A exponer los datos estadísticos que sustentan la solicitud, que cuentan con el respaldo de la Fundación Cardiológica Argentina, la Asociación de Marcapasos indicó que en el país se producen 40 mil muertes súbitas al año y que el 70 por ciento se produce fuera de los hospitales, circunstancia que ubica a la comunidad no médica en la primera encargada de atender un episodio de este tipo.
En ese sentido, sostuvo que “se conoce que la única forma, científicamente establecida, de salvar una vida luego de un episodio de muerte súbita es aplicando en forma rápida y eficaz maniobras de reanimación cardiopulmonar (RCP) y desfibrilación automática (DEA).
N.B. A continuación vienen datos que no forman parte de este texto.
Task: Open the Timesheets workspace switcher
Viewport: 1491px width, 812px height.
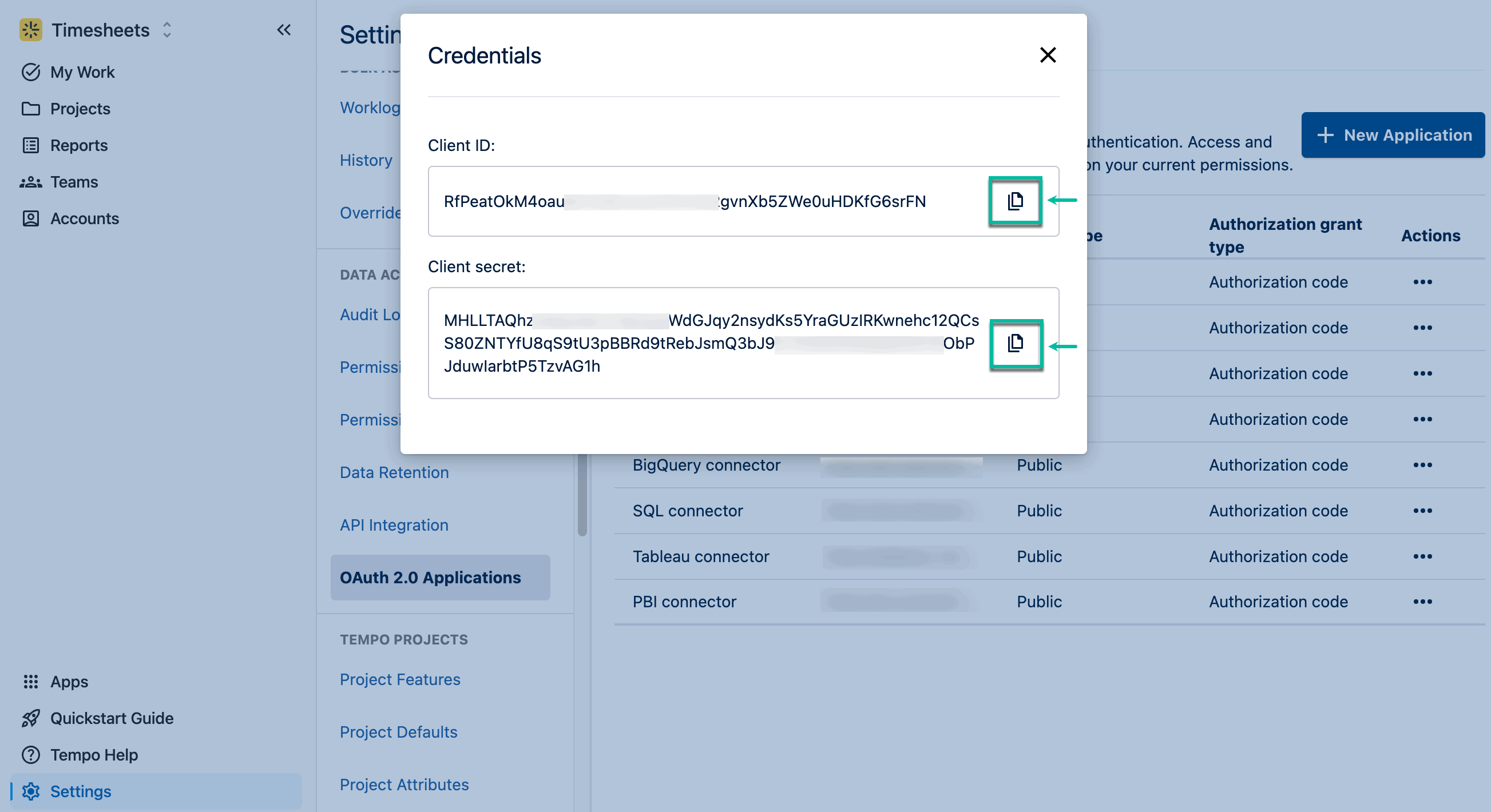Action: point(166,30)
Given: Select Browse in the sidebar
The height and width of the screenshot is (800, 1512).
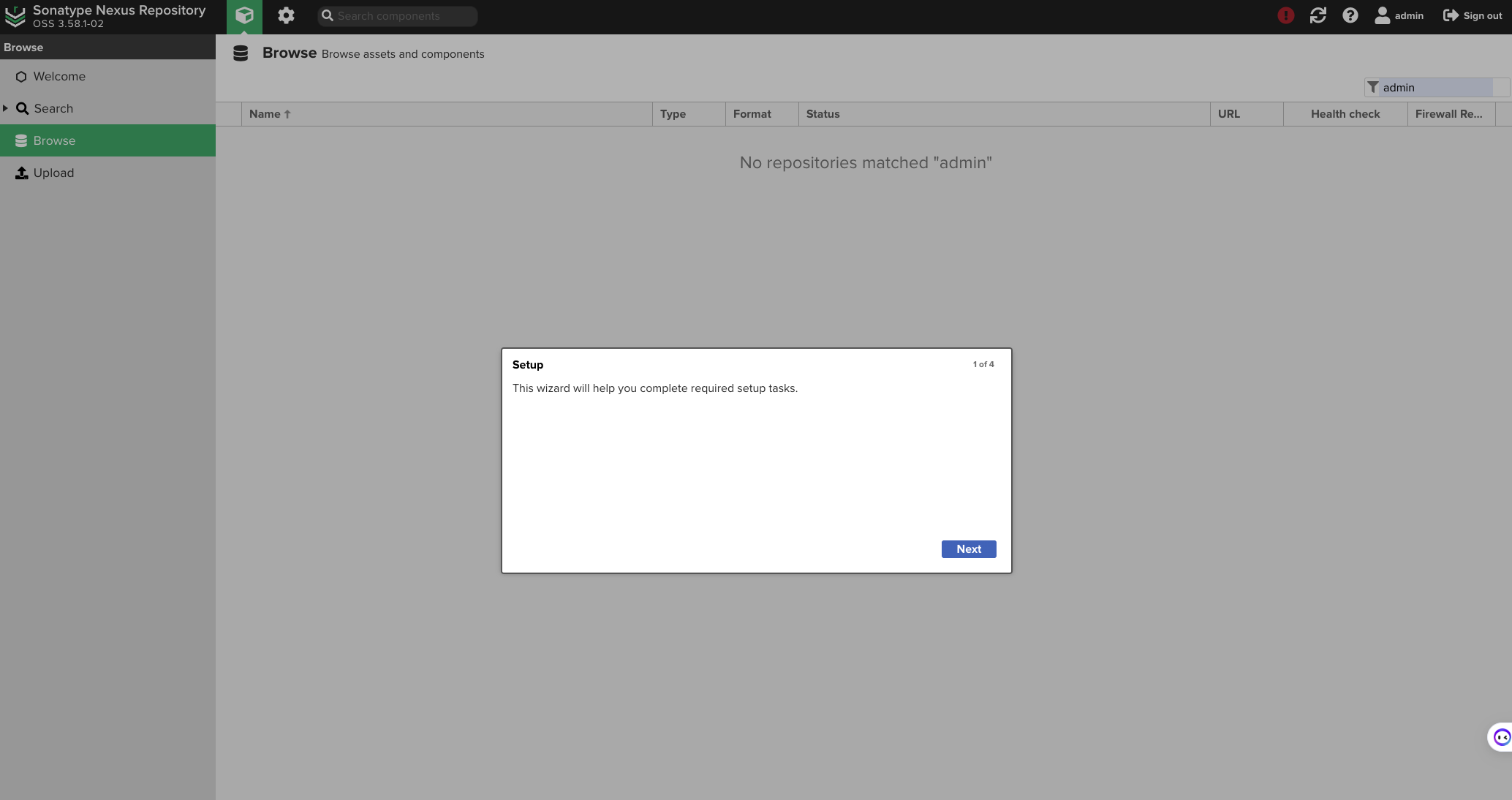Looking at the screenshot, I should coord(54,140).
En efecto, aplicar RCP o desfibrilación dentro de los primeros tres minutos, “aumenta las posibilidades de llegar a la vida a un hospital en un 79 por ciento”. Pero, por cada minuto de demora en la aplicación de estas medidas, “se reduce en un 10 por ciento las posibilidades de continuar con vida”.
Por eso, desde la Asociación de Marcapasos resaltaron la importancia en la instalación de desfibriladores automáticos en los espacios públicos y privados de acceso público, para que una persona que sufra un paro cardíaco pueda recibir el tratamiento adecuado.
“Somos varias instituciones y personas que venimos trabajando desde hace muchos años para generar una conciencia colectiva en relación a este tema, preocupándonos por estudiar el diseño de programas que promuevan la importancia de contar con un plan de acción que garantice la colocación de un desfibrilador externo automático en el pecho de la víctima dentro de los primeros minutos de ocurrido el paro cardíaco”, indicó.
Para finalizar, expresó que el deseo de quienes integran la entidad es “colaborar” con la ciudad, generando “espacios cardioprotegidos” y mejorar la calidad de vida de la población.
Más detalles
Desde la banca ciudadana, Gilabert ahondó en el pedido impulsado desde la asociación, que lleva 46 años de trayectoria en la ciudad, por la reglamentación del uso de los desfibriladores externos automáticos, haciendo hincapié en la prevención y capacitación en el uso y deseando que Tandil se convierta en una ciudad “cardioprotegida”.
Con un dispositivo de muestra, utilizado para las charlas, el profesional dijo ante los 20 concejales que, al dar una descarga al corazón, brinda la posibilidad dentro de los primeros tres minutos con un 79 por ciento de chances de llegar con vida al Hospital. “Esto es muy importante, pero muy poco el tiempo”, de allí la importancia de tener la capacitación adecuada y el acceso a estos dispositivos, además de cumplir con una serie de medidas como dar aviso al sistema de emergencias.
Las denominadas áreas o instituciones cardioprotegidas se refieren a espacios que cuentan con el aparato y personas capacitadas para su uso, que resulta “muy sencillo”.
“Tenemos un excelente sistema de respuesta de ambulancias en Tandil, pero eso no alcanza; tenemos que ayudarlo”, enfatizó el profesional desde la banca ciudadana.
E insistió que, si es realmente se trata de una emergencia, en el casco urbano, “en menos de siete minutos” llega la ambulancia. “Dije que en tres minutos, si hacemos todo bien y poniendo el aparato sobre el pecho de cualquier persona, tenemos 79 por ciento de que llegue con vida”.
Alertó en esa línea que, por cada minuto de demora, disminuye en un 10 por ciento la sobrevida. Entonces “no podemos esperar y dejar toda la responsabilidad en la ambulancia; como comunidad tenemos que estar preparados para esto”.
El encuadre es en relación la ley nacional 27.159 y a la provincial 14.794, ambas de 2015. Sin embargo, “necesitamos la reglamentación a nivel local”, para fijar el modo en que se aplicarán las normativas vigentes.
La normativa recomienda que los lugares donde circulen más de mil personas o de riesgo, como pueden ser aeropuertos, tengan estos dispositivos. Gilabert fue más allá y deseó “tener muchos más de estos aparatos distribuidos en todo Tandil”, incluso desarrollar una aplicación que permita conocer dónde se encuentran disponibles.
En 2019, la Asociación de Marcapasos donó un equipo a los bomberos que fue utilizado “en la puerta misma” del Cuartel Central. “Tuvieron la suerte de tenerlo”, destacó y aclaró que “no podemos entregar un dispositivo a cada institución” por los recursos que maneja la entidad.
“Necesitamos de estos aparatos distribuidos en la ciudad”, afirmó Gilabert al cerrar su exposición, quedando a disposición de lo que requiera el Concejo Deliberante.